SET EXERCISE: Reproduce the data below word for word, keeping every line unchanged.

EXERCISE DATA:

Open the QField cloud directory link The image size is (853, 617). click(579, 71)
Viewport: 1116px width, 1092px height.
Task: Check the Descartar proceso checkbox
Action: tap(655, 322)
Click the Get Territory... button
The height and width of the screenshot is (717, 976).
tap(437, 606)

EXPECTED OUTPUT:
Open the QField cloud directory link The image size is (853, 617). click(579, 71)
Viewport: 1116px width, 1092px height.
Task: Check the Descartar proceso checkbox
Action: tap(655, 322)
Click the Get Territory... button
The height and width of the screenshot is (717, 976).
tap(437, 606)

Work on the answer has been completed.